There are some handy tips for working out the payout. For a straight bet at 35 to 1, you could cut the stake in half, multiply by seven and then add a zero. Using this example, a $6 bet is halved to $3, multiplied by seven to make $21 and a zero added to make $210 – which is the winning amount for a $6 straight bet.
When you’re a croupier at a roulette wheel, you’ll need to be able to communicate well. There’ll be players who are playing for the first time, so you may need to explain the game. You’ll have to communicate to the whole table when the betting is over in a clear manner. There’ll also be occasions when a player might need clarification on a particular rule at a table.
Gambling can be an emotional game at times and you’ll have people at the table at both ends of the emotional spectrum. It’s never a problem having happy players at the table, but on occasions you’ll have a player who is upset or angry when playing. Having the ability to deal with these situations in a calm and considered way is essential when being a roulette dealer.

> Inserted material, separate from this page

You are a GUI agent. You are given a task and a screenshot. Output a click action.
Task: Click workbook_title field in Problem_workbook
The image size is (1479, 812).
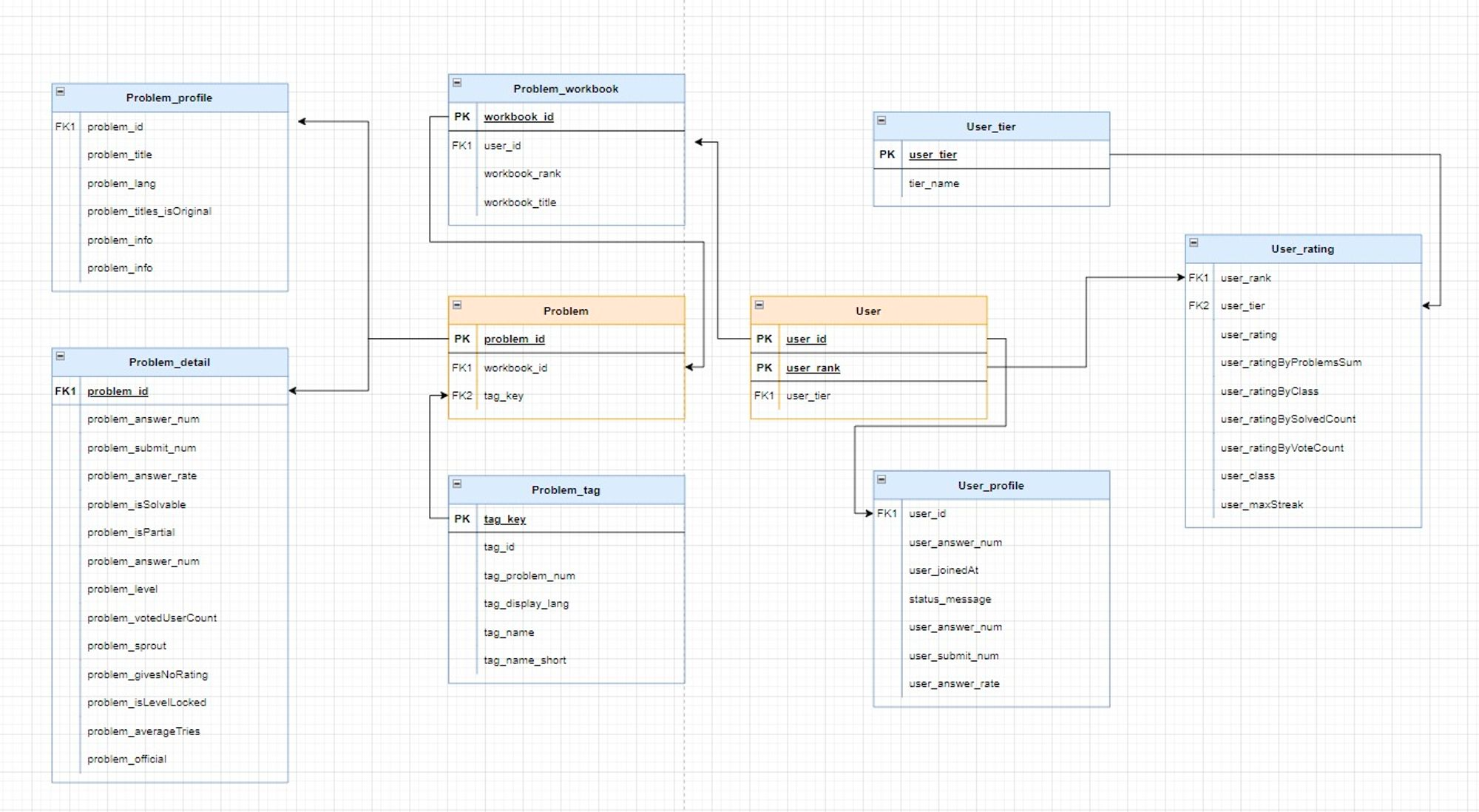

Pros and Cons of being a Roulette Dealer
Being a good roulette dealer and maintaining a good atmosphere at the tables can pay great dividends as winning players will routinely tip you, and these tips can increase your pay considerably.
As a roulette dealer you’ll receive regular breaks, usually working a table for an hour at a time and then gaining a 20 minute break before returning to the table.
You’ll find a great amount of flexibility when it comes to your working hours. Some casinos are open for a large number of hours a day (some never close) so there will be a great number of shifts needing to be covered. You might find yourself as part of a particular team, where you’ll cover the shifts between you.
There’ll be many times when you’ll be working unsociable hours, with the majority of the work taking place in the evenings and at the weekend.
Being a dealer at a casino offers lower job security than some other occupations.
Many dealers at casinos have been doing the job for a great amount of time, so you won’t get to deal on the more lucrative tables until you reach this level yourself.
How do I become a Roulette Dealer?
Many casino dealers have learned their trade through a dealer school either provided by the casino itself or a vocational course. You’ll find the vocational courses available in areas where casinos thrive, a prime example of this being Las Vegas, Nevada. In these courses, you’ll learn all aspects of casino dealing, including blackjack and poker alongside roulette and you’ll also learn the local rules and regulations that might apply. These courses will not always guarantee a job, as you’ll have to go through a standard interview process, although they will give you a head start.
There are dedicated web sites for those wanting a career working in a casino, and you’ll find them quickly and easily by typing “casino jobs” into a search engine. Alongside dealer jobs you might find other areas in a casino which you might be suited to – examples of these being a cashier or working in the surveillance department.